Getting in some veggies and fruit has never tasted quite so comforting. Aren’t Morning Glory muffins delicious? Many coffee shops that I frequent have an abundance of these tempting baked goods, although sadly none are grain free. But I don’t have to go without any longer! These muffins contain carrot, apple, and eggs – all really great things for the baby – and me, of course!
This made 8 large muffins for me, but feel free to double the recipe if you want to feed more people.
Primal Morning Glory Muffins
- 1 Cup Almond Meal
- Scant 1/4 Cup Coconut Flour
- 1 Tbsp. Cinnamon
- 1 tsp. Baking Soda
- 1/2 tsp. Salt
- 1 Large Cup Carrots, Grated
- 1 Apple, Grated
- 1/2 cup Shredded Coconut
- 1/2 Dried Fruit of Choice (I used a combination of Blueberries, Cherries, and Cranberries)
- 3 Large Eggs
- 1 Tbsp. Honey
- 1/2 tsp. or less Stevia Powder
- 1/4 Cup Coconut Oil, Melted
- 1 tsp.

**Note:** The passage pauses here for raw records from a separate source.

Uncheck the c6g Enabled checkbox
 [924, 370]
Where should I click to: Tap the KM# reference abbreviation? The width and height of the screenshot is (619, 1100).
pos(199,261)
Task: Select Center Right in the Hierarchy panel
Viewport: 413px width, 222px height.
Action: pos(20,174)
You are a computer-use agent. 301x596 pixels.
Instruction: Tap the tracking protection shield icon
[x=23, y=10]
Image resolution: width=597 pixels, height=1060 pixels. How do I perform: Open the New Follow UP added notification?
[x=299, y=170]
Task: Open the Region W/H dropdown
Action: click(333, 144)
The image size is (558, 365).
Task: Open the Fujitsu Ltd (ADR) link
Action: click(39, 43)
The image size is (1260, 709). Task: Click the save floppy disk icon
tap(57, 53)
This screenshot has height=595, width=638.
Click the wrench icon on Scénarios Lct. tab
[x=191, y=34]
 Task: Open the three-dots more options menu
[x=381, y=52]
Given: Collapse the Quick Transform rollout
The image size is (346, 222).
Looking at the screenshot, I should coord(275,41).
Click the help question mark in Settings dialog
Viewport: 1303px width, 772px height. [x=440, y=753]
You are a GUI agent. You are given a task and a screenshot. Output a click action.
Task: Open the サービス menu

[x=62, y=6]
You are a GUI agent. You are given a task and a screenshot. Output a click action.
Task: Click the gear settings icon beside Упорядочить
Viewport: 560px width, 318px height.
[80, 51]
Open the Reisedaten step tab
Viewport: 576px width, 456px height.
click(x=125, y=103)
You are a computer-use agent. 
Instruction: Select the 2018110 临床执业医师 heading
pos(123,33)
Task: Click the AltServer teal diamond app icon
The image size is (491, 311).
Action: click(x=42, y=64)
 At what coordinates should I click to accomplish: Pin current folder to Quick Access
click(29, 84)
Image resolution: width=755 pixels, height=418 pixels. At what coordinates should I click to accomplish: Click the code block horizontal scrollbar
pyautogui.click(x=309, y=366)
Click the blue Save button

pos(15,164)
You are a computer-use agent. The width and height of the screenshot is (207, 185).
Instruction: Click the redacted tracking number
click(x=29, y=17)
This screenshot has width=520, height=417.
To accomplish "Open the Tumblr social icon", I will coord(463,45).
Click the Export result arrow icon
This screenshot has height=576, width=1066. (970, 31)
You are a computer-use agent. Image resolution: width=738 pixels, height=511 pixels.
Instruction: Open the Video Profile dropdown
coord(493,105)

Vanilla
- 1/4 Cup Enjoy Life Chocolate Chips (optional)
- Handful of chopped nuts of choice (I used Macadamia and Pecan)
Preheat oven to 350. Using a food processor, shred Carrots and Apple (unless you pre-purchase shredded carrots). Combine Almond Meal, Cinnamon, Baking Soda, and Salt in a large bowl. Add Carrot, Apple, Coconut, Dried Fruit, Nuts, and Chocolate Chips (if using). Combine well.
In a separate bowl, mix Eggs, Honey, Oil, Vanilla, and Stevia Powder. Pour the wet mixture into the dry. The batter will be VERY thick. Spoon this into lined muffin tins, filling all the way up. I kept the side tins empty and filled halfway with water so muffins would cook more evenly. Bake for 40-50 minutes, or until a toothpick comes out clean.
Cool muffins in pan for 5 minutes, and then remove so that the liners don’t get soggy. Enjoy in the morning, with coffee, or anytime you want a little comfort!